## DATA TO EXAMINE
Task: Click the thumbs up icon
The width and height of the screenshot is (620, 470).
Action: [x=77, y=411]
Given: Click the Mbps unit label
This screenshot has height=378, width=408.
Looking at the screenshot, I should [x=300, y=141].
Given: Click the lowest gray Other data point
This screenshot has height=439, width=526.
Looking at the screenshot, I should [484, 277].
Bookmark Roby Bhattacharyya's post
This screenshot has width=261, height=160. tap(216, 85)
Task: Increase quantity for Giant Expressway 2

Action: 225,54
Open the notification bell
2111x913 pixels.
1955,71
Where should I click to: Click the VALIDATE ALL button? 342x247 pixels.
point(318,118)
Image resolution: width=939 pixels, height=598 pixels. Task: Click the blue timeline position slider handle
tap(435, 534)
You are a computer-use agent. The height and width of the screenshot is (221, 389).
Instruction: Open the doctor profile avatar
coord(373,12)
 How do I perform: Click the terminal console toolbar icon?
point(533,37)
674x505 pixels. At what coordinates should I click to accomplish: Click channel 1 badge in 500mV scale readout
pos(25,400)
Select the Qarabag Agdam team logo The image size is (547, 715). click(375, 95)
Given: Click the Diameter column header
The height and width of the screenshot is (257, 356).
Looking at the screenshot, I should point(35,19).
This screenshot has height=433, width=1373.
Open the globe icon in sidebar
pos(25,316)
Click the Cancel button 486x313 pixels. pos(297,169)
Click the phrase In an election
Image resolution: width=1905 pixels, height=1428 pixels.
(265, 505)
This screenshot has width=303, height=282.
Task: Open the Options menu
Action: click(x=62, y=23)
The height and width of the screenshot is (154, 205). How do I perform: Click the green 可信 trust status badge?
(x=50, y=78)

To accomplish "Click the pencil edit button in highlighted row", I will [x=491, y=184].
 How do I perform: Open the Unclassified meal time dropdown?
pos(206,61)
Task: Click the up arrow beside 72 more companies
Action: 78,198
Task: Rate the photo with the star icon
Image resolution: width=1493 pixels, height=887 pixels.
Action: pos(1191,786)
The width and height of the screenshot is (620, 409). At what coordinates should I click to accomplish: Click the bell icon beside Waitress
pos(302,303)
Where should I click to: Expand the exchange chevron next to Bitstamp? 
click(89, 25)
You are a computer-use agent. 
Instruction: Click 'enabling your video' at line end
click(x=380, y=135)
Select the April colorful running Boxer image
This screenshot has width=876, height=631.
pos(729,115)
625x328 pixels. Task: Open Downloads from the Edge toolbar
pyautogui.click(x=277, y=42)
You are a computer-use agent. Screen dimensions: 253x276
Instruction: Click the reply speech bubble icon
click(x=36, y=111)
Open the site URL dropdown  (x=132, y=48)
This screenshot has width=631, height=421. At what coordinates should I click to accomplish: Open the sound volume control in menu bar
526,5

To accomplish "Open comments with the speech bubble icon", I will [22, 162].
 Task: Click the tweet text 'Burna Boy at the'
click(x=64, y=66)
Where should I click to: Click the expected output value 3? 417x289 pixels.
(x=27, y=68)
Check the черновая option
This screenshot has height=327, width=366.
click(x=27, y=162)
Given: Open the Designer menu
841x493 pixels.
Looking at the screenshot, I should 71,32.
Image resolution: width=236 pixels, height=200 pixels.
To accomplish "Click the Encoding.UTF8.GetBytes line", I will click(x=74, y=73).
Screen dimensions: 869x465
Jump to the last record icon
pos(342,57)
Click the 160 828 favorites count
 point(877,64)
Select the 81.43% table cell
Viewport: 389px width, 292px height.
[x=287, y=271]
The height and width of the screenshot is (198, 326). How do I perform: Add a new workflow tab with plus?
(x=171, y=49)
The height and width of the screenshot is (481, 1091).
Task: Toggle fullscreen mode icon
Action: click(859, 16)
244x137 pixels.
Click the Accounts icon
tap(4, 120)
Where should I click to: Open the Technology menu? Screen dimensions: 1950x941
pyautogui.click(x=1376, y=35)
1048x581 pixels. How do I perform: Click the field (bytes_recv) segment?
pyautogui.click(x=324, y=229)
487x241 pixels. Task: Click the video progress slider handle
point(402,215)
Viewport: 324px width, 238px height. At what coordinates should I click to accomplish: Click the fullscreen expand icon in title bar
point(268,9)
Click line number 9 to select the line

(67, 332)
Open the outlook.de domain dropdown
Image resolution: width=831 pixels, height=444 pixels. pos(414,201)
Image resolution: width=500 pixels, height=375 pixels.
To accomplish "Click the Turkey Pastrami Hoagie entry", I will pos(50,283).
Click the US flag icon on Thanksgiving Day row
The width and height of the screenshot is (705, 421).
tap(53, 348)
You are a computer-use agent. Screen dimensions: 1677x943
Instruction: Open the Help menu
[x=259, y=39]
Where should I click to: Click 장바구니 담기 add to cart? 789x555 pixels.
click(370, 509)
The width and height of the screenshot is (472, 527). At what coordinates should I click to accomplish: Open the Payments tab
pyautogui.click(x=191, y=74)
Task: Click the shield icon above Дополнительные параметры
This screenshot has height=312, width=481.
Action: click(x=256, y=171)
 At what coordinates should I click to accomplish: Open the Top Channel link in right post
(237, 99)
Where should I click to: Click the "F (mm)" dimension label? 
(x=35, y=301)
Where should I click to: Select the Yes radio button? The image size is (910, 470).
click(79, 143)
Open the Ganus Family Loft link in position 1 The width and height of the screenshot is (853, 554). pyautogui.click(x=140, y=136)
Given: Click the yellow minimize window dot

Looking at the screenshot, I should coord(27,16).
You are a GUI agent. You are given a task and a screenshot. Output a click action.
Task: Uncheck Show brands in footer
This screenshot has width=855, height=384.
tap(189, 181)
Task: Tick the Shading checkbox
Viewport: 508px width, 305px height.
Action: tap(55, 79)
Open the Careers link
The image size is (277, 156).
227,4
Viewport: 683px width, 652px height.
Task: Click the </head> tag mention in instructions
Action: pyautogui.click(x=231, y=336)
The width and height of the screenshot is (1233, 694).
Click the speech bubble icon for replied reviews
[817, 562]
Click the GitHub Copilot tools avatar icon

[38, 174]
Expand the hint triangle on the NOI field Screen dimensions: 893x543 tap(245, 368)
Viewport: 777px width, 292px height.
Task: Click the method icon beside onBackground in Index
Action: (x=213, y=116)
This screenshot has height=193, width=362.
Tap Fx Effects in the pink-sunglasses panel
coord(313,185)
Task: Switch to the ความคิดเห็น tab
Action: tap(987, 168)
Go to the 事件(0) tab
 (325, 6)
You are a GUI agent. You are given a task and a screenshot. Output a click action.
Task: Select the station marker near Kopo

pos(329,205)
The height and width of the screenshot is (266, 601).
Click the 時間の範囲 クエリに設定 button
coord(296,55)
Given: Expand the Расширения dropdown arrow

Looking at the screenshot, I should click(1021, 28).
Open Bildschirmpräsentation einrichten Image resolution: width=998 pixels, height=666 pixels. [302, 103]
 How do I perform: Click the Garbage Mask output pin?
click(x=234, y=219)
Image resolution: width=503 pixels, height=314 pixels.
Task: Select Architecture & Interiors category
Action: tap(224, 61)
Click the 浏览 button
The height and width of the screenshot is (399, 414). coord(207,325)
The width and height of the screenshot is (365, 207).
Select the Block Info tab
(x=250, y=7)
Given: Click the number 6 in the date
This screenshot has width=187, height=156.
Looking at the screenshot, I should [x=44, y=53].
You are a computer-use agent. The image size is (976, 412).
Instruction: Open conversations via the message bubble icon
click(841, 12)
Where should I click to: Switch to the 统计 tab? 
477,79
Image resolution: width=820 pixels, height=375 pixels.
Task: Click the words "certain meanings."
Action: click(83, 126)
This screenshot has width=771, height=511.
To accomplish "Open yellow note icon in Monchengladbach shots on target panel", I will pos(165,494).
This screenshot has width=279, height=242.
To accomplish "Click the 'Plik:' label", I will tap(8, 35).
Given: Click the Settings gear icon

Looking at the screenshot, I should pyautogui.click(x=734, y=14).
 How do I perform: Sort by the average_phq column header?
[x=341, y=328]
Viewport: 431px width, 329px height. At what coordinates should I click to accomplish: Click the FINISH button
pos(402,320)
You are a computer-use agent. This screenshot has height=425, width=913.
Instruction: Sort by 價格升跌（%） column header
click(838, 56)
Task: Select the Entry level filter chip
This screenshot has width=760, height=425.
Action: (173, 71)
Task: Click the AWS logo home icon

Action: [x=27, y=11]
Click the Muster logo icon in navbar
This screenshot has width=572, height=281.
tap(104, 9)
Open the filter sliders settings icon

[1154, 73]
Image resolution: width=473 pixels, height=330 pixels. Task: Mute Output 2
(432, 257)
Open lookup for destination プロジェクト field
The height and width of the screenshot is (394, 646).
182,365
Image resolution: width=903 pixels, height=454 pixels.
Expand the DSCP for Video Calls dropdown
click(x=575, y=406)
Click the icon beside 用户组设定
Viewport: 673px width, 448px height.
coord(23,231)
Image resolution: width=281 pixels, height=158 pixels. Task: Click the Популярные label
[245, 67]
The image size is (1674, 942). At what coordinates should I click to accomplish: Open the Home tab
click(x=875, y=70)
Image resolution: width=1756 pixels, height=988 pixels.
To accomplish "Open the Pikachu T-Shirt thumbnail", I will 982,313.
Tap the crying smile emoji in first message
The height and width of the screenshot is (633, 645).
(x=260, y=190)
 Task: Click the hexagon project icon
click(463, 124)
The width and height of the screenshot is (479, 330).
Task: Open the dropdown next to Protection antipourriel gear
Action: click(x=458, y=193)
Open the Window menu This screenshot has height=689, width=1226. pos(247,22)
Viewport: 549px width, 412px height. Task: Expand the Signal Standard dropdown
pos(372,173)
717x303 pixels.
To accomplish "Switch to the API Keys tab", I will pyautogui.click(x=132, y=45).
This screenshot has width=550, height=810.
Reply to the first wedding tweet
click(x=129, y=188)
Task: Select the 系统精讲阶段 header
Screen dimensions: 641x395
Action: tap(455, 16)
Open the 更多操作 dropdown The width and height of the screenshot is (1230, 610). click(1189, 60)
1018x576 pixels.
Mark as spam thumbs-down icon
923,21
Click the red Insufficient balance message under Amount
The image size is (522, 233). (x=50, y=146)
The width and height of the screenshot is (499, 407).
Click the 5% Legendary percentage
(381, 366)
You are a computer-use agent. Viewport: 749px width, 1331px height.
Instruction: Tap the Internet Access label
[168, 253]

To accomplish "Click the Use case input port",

## WORK TASK
For the word "agent", return every line of the records that holds it.

## RESULT FOR THIS EXERCISE
You are a computer-use agent. The height and width of the screenshot is (221, 389).
You are a computer-use agent. 
You are a computer-use agent. Screen dimensions: 253x276
You are a computer-use agent. Screen dimensions: 1677x943
You are a GUI agent. You are given a task and a screenshot. Output a click action.
You are a GUI agent. You are given a task and a screenshot. Output a click action.
You are a computer-use agent. The image size is (976, 412).
You are a computer-use agent. This screenshot has height=425, width=913.
You are a computer-use agent. Viewport: 749px width, 1331px height.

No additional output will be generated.